Charles VIII dreamed of his own crusade against the infidel and of recapturing Jerusalem for Christendom. This was to be preceded by the conquest of the Kingdom of Naples, to which he had a nebulous claim through his paternal grandmother, Marie of Anjou (1404–1463).
To have his hands free in Italy, Charles made ruinous pacts with all his neighbours, so they would not interfere. Henry VII was given cash, Ferdinand II of Aragon was given Roussillon and Maximillian was given Artois and Franche-Comté. This handing out of territory is symptomatic of Charles' lack of foresight. However, Charles was willing to do this in his attempt to establish his Neapolitan base for his crusade.
The fighting between the many independent towns of Italy was done by establishing a contract, condotta in Italian, between the town leaders and the leaders of mercenary bands, who came to be called Condottieri. This led to the developing of fighting tactics destined to establish field supremacy, gaining wealthy prisoners to be ransomed, and minimizing casualties, as it was basically a business. These tactics were going to be put to shame when the motivated armies of France and Spain descended upon the Italian peninsula.
Charles VIII was on good terms with the two powers in northern Italy, Milan and Venice, and both had encouraged him to make good his claims over the Kingdom of Naples. Thus he assumed he would have their support when he moved against Alfonso II of Naples, especially as the rival claimant was Ferdinand II of Aragon, King of Spain. At the end of August 1494 Charles VIII led a powerful French army with a large contingent of Swiss mercenaries and the first train of artillery seen in history into Italy. He was granted free passage through Milan, but was vigorously opposed by Florence, Pope Alexander VI, and Naples.

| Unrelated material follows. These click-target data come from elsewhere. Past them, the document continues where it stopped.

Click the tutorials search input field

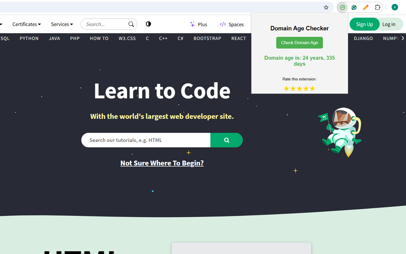click(x=146, y=140)
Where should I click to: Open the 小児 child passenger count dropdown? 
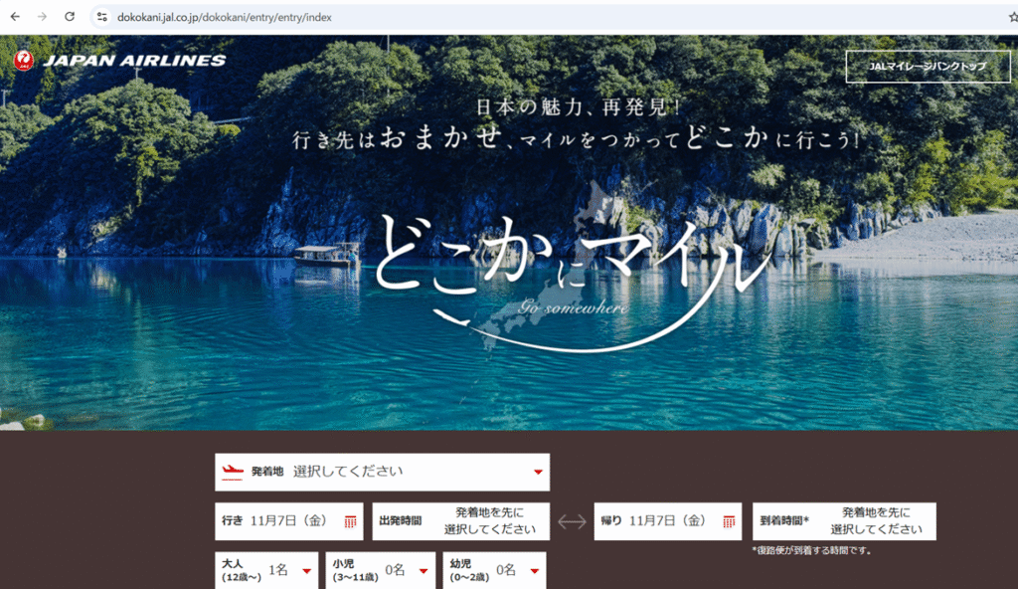pyautogui.click(x=423, y=571)

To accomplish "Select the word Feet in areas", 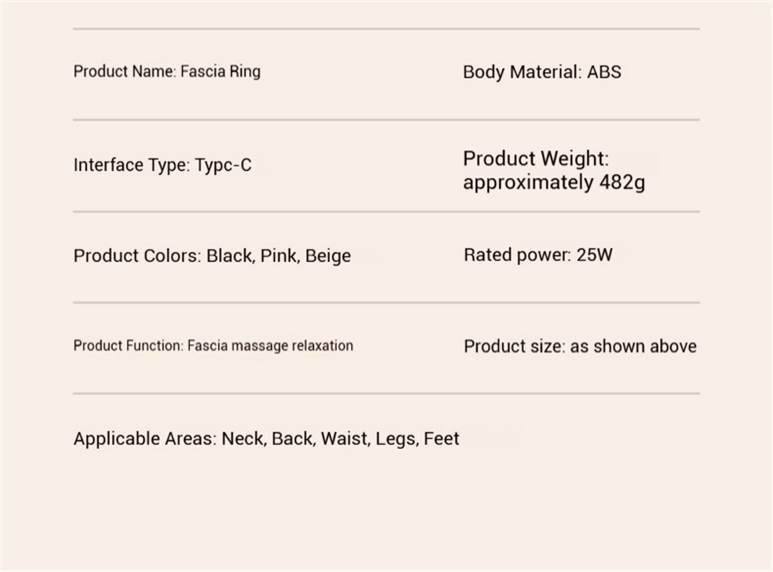I will pyautogui.click(x=441, y=438).
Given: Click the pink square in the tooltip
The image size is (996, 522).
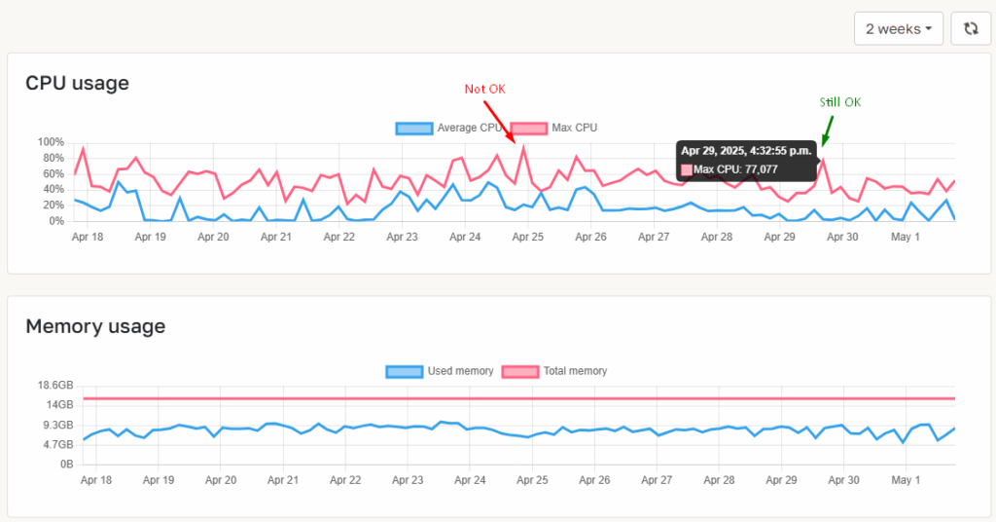Looking at the screenshot, I should coord(687,170).
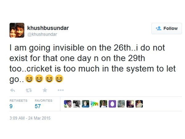
Task: Open the @khushsundar handle link
Action: tap(43, 34)
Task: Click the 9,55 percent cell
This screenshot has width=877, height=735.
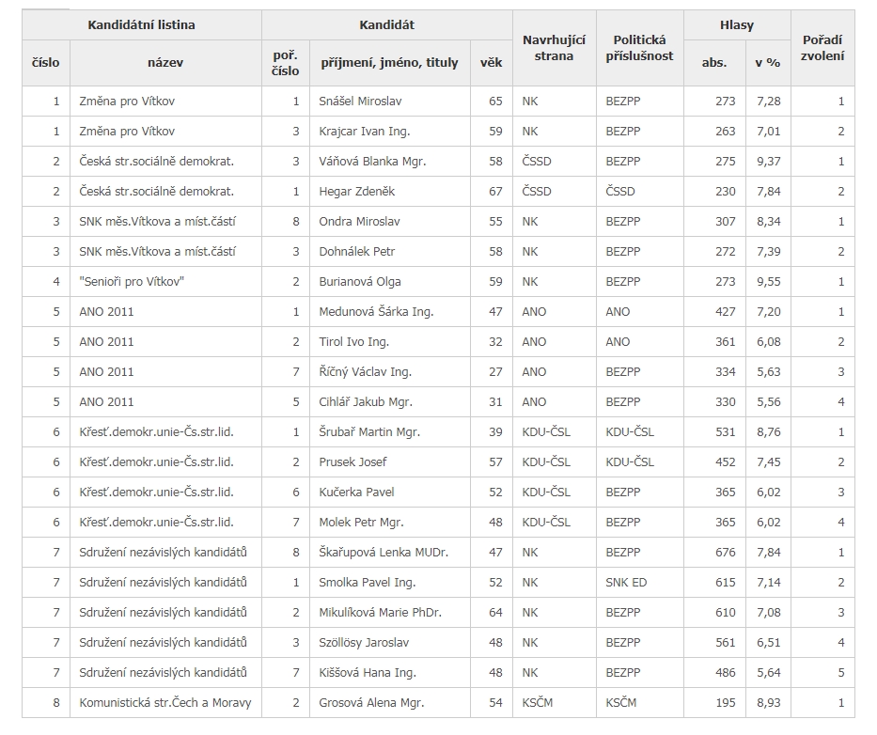Action: click(x=768, y=282)
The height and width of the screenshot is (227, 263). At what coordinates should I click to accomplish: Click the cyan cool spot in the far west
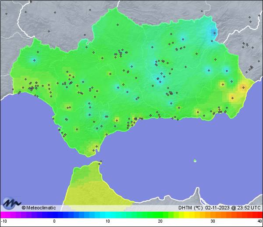[x=35, y=60]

On his way to Naples, Charles crushed every small army that the Pope and Naples could send against him and massacred any city that resisted him. This shocked the Italians, who were accustomed to the relatively bloodless wars of the Condottieri.
On 22 February 1495 Charles VIII, with his general Louis II de La Trémoille, entered Naples almost without opposition. The speed and violence of the campaign left the Italians stunned. Realization struck them, especially the Venetians and the new Duke of Milan, Ludovico Sforza, that unless Charles was stopped Italy would soon be another province of France. On 31 March in Venice the Holy League was proclaimed; the signatories were the Republic of Venice, the Duke of Milan, the Pope, the Spanish King, the English King, and Maximilian I, Holy Roman Emperor. The League engaged a veteran Condottiero, Francesco II of Gonzaga, Duke of Mantua to gather an army and expel the French from Italy. By 1 May this army was threatening the garrisons that Charles had left in a trail down Italy to guard his communications with France. On 20 May Charles left Naples leaving behind a garrison to hold the country and proclaiming that he only desired a safe return to France.
On 4 July the French reached the village of Fornovo and found their passage blocked by the main League army camped just north of the village.
The battle was described by physician Alessandro Beneditti in his Diaria de Bello Carolino'
On 27 June the Venetians and their allies established camp near Fornovo di Taro ( ), some 30 km southwest of Parma, to wait for the French. They would not have to wait long, but the Venetian Senate was not unanimous on fighting the French. Some members wanted to attack the rear guard of the French to try to seize the money, while others cautioned that Italy was risking too much in this battle, while for the French it was just one army. They had plenty more to draw upon.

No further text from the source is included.